La persona de san Francisco de Asís

2.12.09

¿Quién no sabe algo de este santo? De su conocimiento universal dan testimonio los nombres que la tradición franciscana y popular le han dado. Él es el Pobrecillo de Asís, el Serafín de Asís, el Hermano universal, el otro Cristo, el cantor de la naturaleza, incluso el Hermano global.

Y entre todos esos nombres, que describen su personalidad y carisma, hay dos rasgos que no se pueden olvidar: su vida está orientada a Cristo y a los hermanos. Para él todo tiene sentido o no lo tiene según esté inspirado por Cristo o dirigido a él.
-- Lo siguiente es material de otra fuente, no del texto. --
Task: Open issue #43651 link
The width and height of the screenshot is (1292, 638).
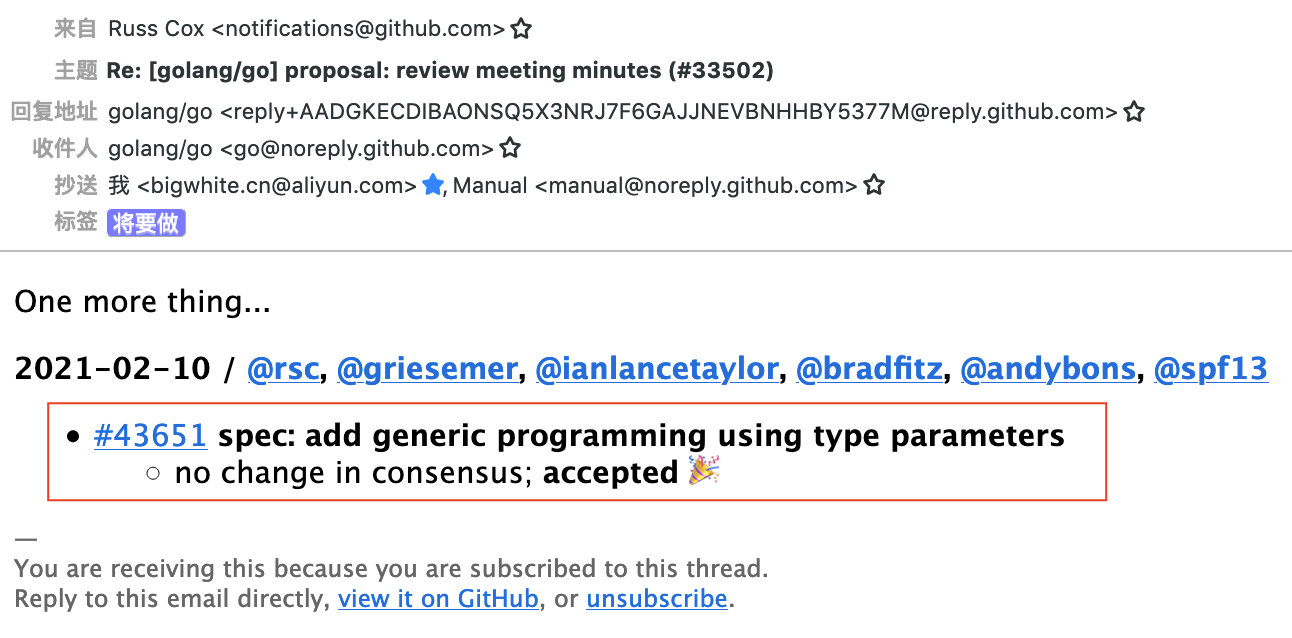Action: coord(150,435)
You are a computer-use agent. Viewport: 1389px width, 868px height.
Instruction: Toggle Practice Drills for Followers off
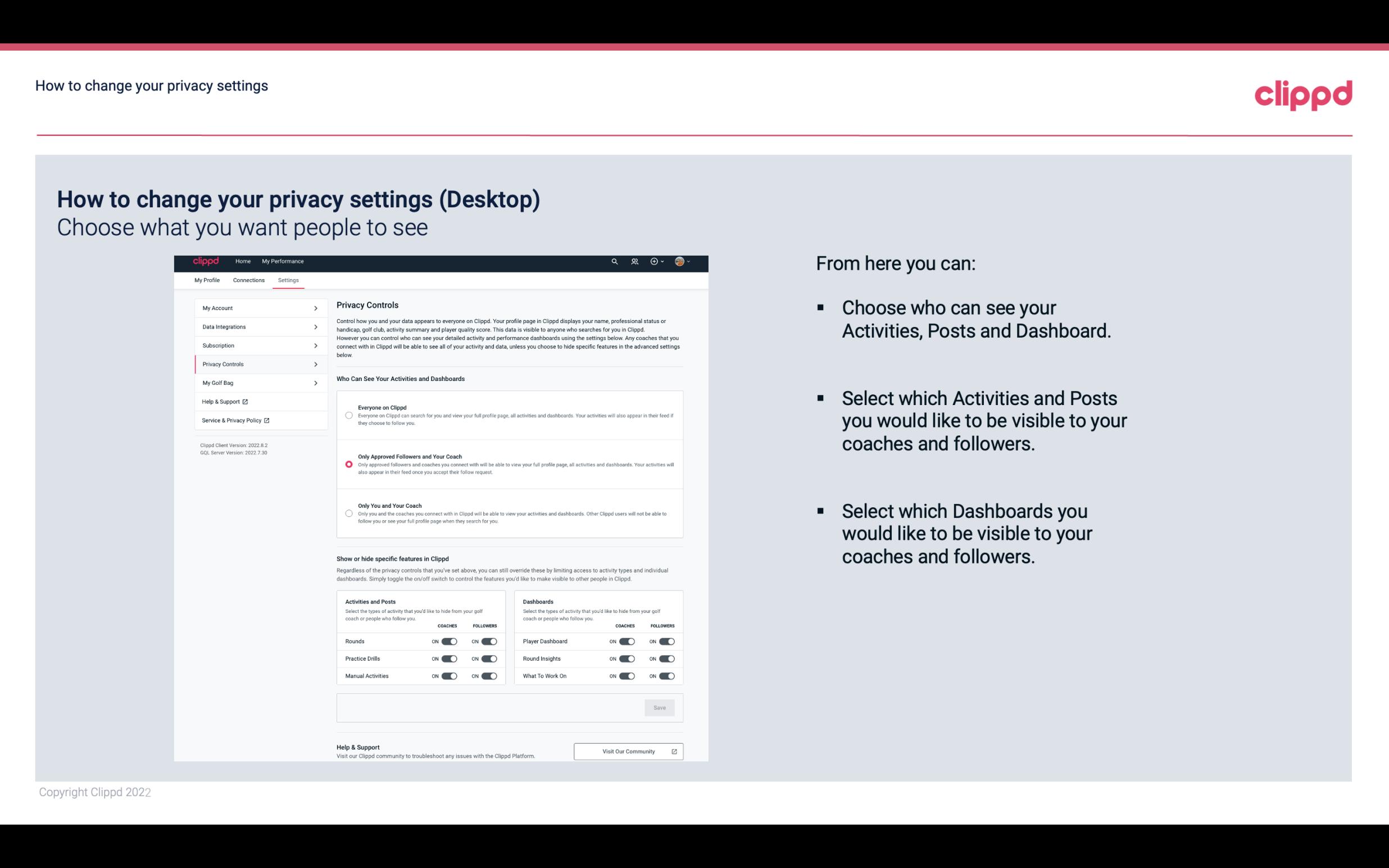click(x=489, y=659)
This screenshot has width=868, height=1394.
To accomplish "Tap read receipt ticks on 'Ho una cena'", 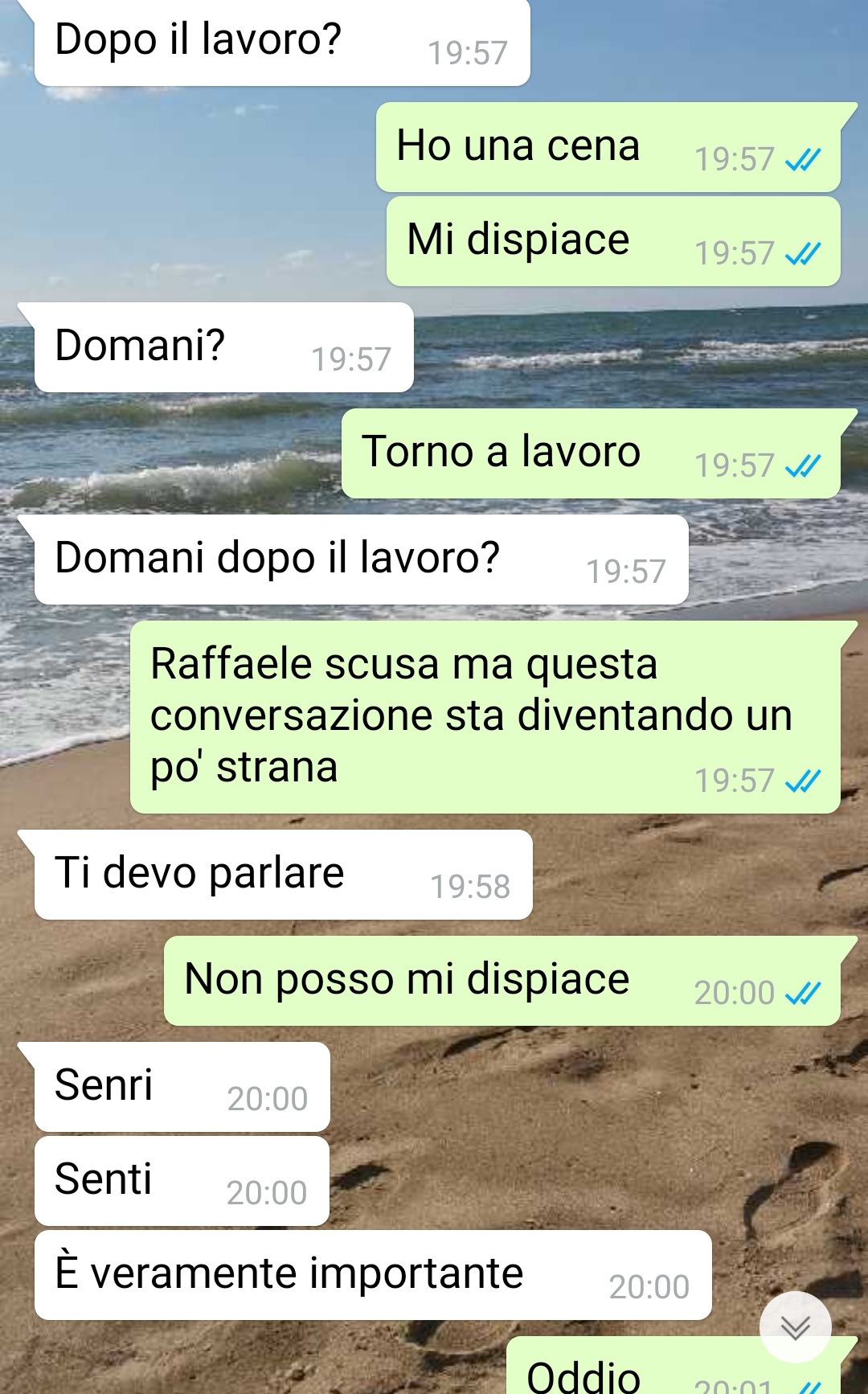I will click(802, 160).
Pero no fue siempre así. Porque él nació en el seno de una familia burguesa, en la que aprendió de su padre a confiar más en el dinero, en el poder y en el prestigio que en Dios. Era el año 1181/82 cuando, mientras su padre estaba ausente en uno de sus viajes de negocios a Francia, nació el niño que, por deseo de su padre y por la admiración de este a aquel país, se llamaría Francesco.

Cuando se dirigía al campo de batalla, bien protegido por su armadura de caballero, sintió el llamado de Dios a cambiar de rumbo y obedeció sin saber qué iba a hacer, exponiéndose a la burla de sus amigos y a la ira de su padre. Pero no había vuelta atrás. Forzado por la intolerancia de su padre, llegó a despojarse de todo y ponerse en las manos de su Padre celestial ante la vista atónita de quienes asistieron a aquel juicio ante el Obispo de Asís: “Desde ahora ya no llamara padre a Pedro Bernardone, sino que diré: Padre nuestro, que estás en el cielo…”.

Y es, a partir de ese día, cuando Francisco comienza un viaje de evangelizador itinerante, que caracterizará su vida, que le dará la alegría de proclamarse “heraldo del gran Rey” y la osadía de anhelar con toda su alma dar su vida por Cristo, para lo cual se dirigirá al norte África, predicando el evangelio a los musulmanes. Pero ese no era el plan de Dios. Su martirio sería otro. El experimentará ser crucificado con Cristo en vida durante dos años con los estigmas corporales, que Dios le concede el año 1224, mientras ora y ayuna la cuaresma de San Miguel Arcángel en el monte Alvernia.

Sin embargo, a pesar de sus pruebas y enfermedades, a pesar de vivir crucificado con Cristo no pierde la alegría y no deja de cantar las alabanzas de Dios. Admira las creaturas porque le recuerdan a Cristo. Bendice a Dios por el hermano sol, porque le recuerda a Cristo, “el sol de justicia”; aparta los gusanos del camino porque le recuerdan a Cristo, que en su pasión “parece un gusano y no hombre”; rescata a un corderito que va a ser sacrificado en el rastro, porque le recuerda a Cristo “el Cordero de Dios”. Cuando pide en el Padre nuestro “el pan nuestro de cada día”, pide a Dios “su amado Hijo, nuestro Señor Jesucristo”; cuando pide a Dios que “perdone nuestras deudas”, está pensando en “el valor de la pasión de su amado Hijo”. Y llora aun en público porque “el amor (Cristo) no es amado”. Entre sus amores consentidos están los “hermanos leprosos”, pues le recuerdan dramáticamente y de modo irresistible a Cristo en su Pasión.

Y como broche de oro, recodamos una oración preferida suya: “Señor, que yo muera por amor de tu amor, ya que Tú te dignaste morir por amor de mi amor”.